Le chômage, c'est la mort
Par Aude le jeudi, 24 décembre, 2015, 08h01 - Textes - Lien permanent
Il y a quelques temps, une copine me disait combien le travail, c’est la mort. Des suicides sur le lieu de travail (qui arrivent par vagues dans les médias) aux burn-out, de la vulnérabilité que la hiérarchie crée face au harcèlement à la dépossession dont témoignent tant et tant de gens du métier, il semble qu’il n’y ait rien à défendre dans l’organisation du travail aujourd’hui. Est-ce une raison suffisante pour taper dans le dos d’une chômeuse comme moi en la félicitant de ne pas être employée ? Peut-être pas, aussi ai-je répliqué à ma pote que le chômage, c’est la mort.

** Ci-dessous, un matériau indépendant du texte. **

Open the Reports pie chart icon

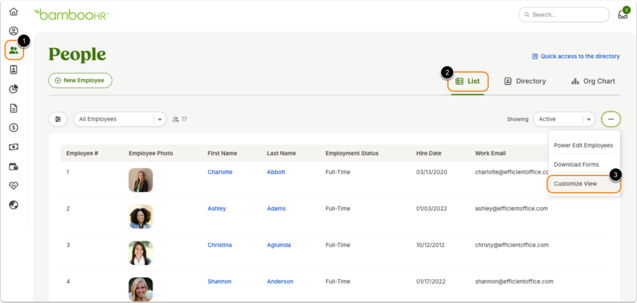coord(13,89)
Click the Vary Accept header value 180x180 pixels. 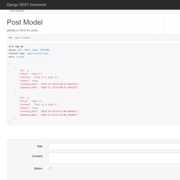tap(20, 57)
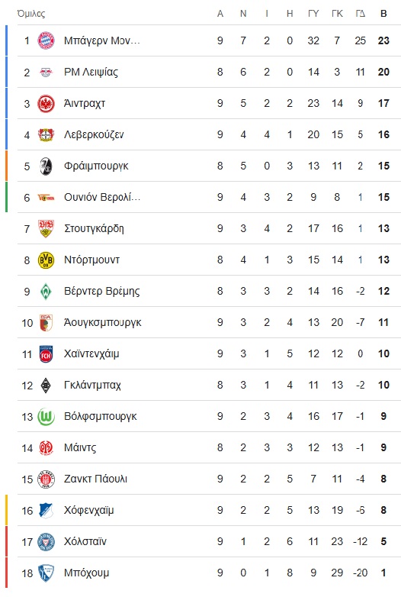Image resolution: width=401 pixels, height=597 pixels.
Task: Open the Χόφενχαϊμ team entry
Action: point(88,510)
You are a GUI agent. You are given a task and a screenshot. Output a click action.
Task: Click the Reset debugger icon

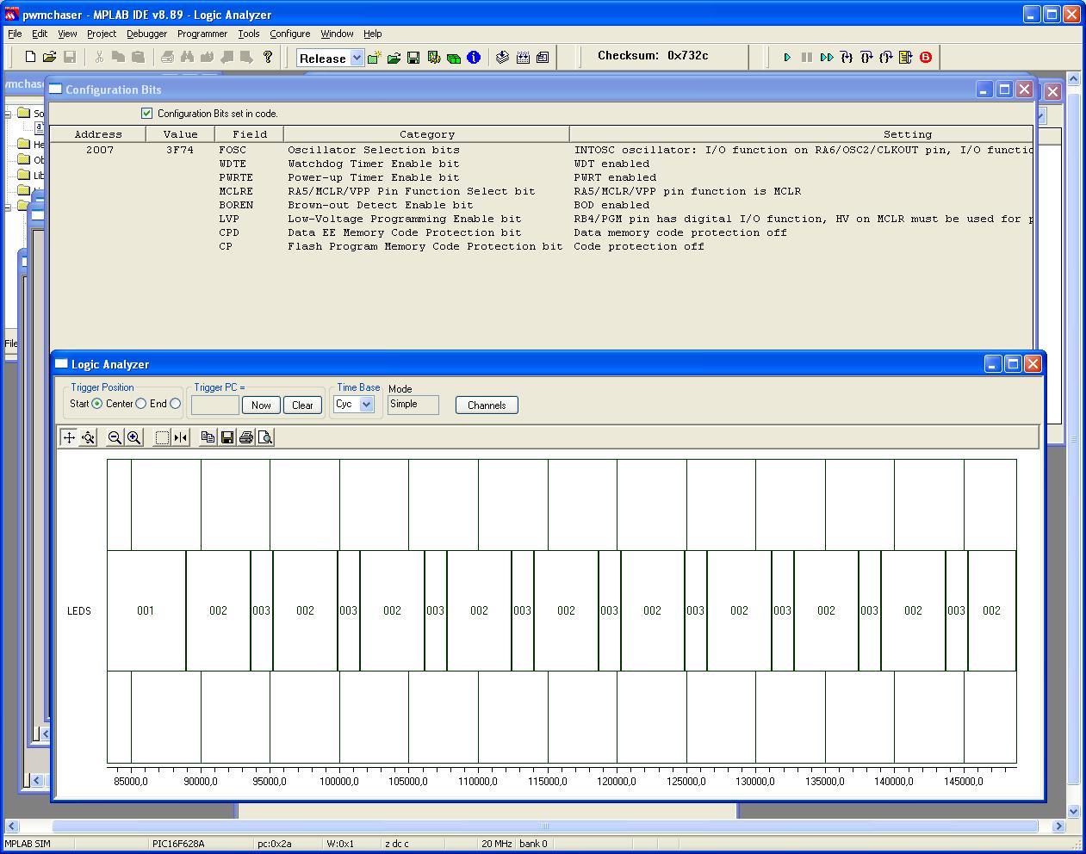click(905, 58)
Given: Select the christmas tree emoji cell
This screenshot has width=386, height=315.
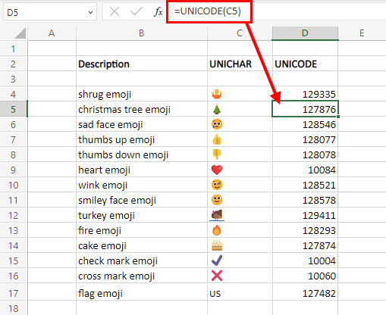Looking at the screenshot, I should pyautogui.click(x=240, y=109).
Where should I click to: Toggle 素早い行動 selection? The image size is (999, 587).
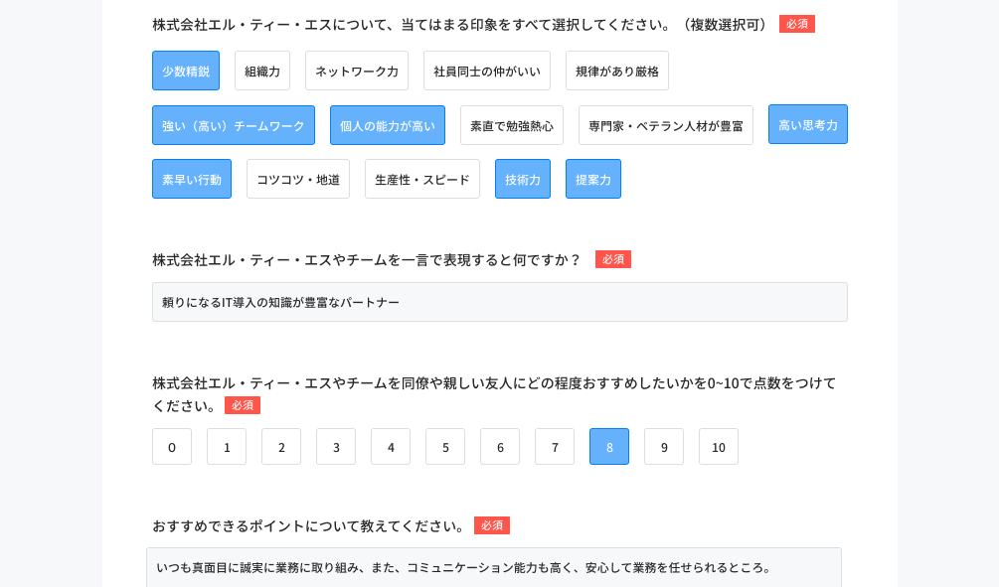[192, 179]
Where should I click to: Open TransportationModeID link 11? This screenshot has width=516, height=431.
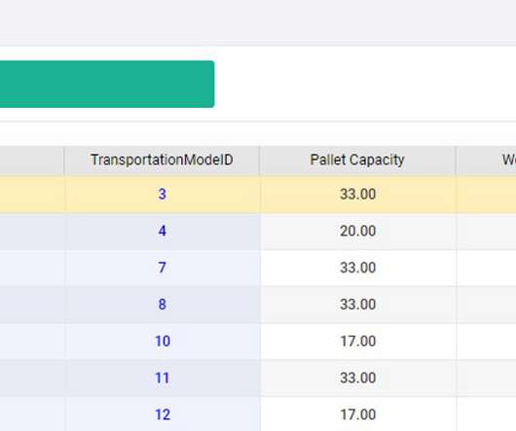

Même avec un revenu presque décent et un certain recul par rapport au besoin de m’identifier à mon travail, être au chômage est une douleur de presque tous les jours. Il m’arrive de regarder des séries télé en notant que tous les personnages ont un emploi. Essayez de citer en trois secondes une série états-unienne qui ne se passe pas majoritairement dans un collectif de travail, une autre que Desperate Housewives. Avant leur genre ou la couleur de leur peau, je note qu’ils ont une activité reconnue et rémunérée, ce qui n’est pas mon cas. Les dernières années m’ont donné l’occasion de tester autre chose puisque j’ai enchaîné trois postes qui avaient cela en commun d’être des emplois de complaisance qui exigeaient peu de travail et étaient faiblement encadrés, dont un quelque part entre l’emploi fictif et le placard (« Cet emploi, c’est avant tout un revenu », me disait mon patron socio-économiste du travail qui doit pourtant savoir que son objet d’études est investi d’autres significations que celle de distribuer 750 euros mensuels). Ce qu’il y a de pire dans le bore-out, cette réaction de travailleurs/ses mal encadré.es, c’est la certitude d’être coupable de l’ennui dont on souffre parce que « quand on veut, on peut » et qu’« il y a toujours quelque chose à faire dans un cinéma », comme disait le directeur à la stagiaire alors que nous étions deux pour un poste et que je m’étais fait bouffer par l’autre. Loin des idées reçues sur la flemme des travailleurs/ses subalternes, rares sont les personnes qui ne souhaitent pas se rendre utiles au travail. Et loin des idées reçues des bonnes âmes de gauche qui commentent la souffrance au travail dans les métiers les plus pénibles et les moins rémunérés, les classes populaires sont celles qui tiennent le plus au statut social ainsi qu’au divertissement offert par le travail. Je les comprends.
Moi qui étais naguère si méprisante face à la valeur que représente le travail,
moi qui ricanais quand une copine doctorante en psychologie me parlait de ses
bienfaits psycho-sociaux (« Du travail ? de l’exploitation et de la mise à la
merci de patrons psychopathes ! »), quelques années plus tard je me retrouvais
envieuse de la super connaissance des dispositifs européens de développement
local qu’avaient acquise deux ami·es dans le cadre de leur travail, quand bien
même je me rendais compte que cela fournissait des conversations extrêmement
ennuyeuses et ne devait pas être spécialement épanouissant intellectuellement.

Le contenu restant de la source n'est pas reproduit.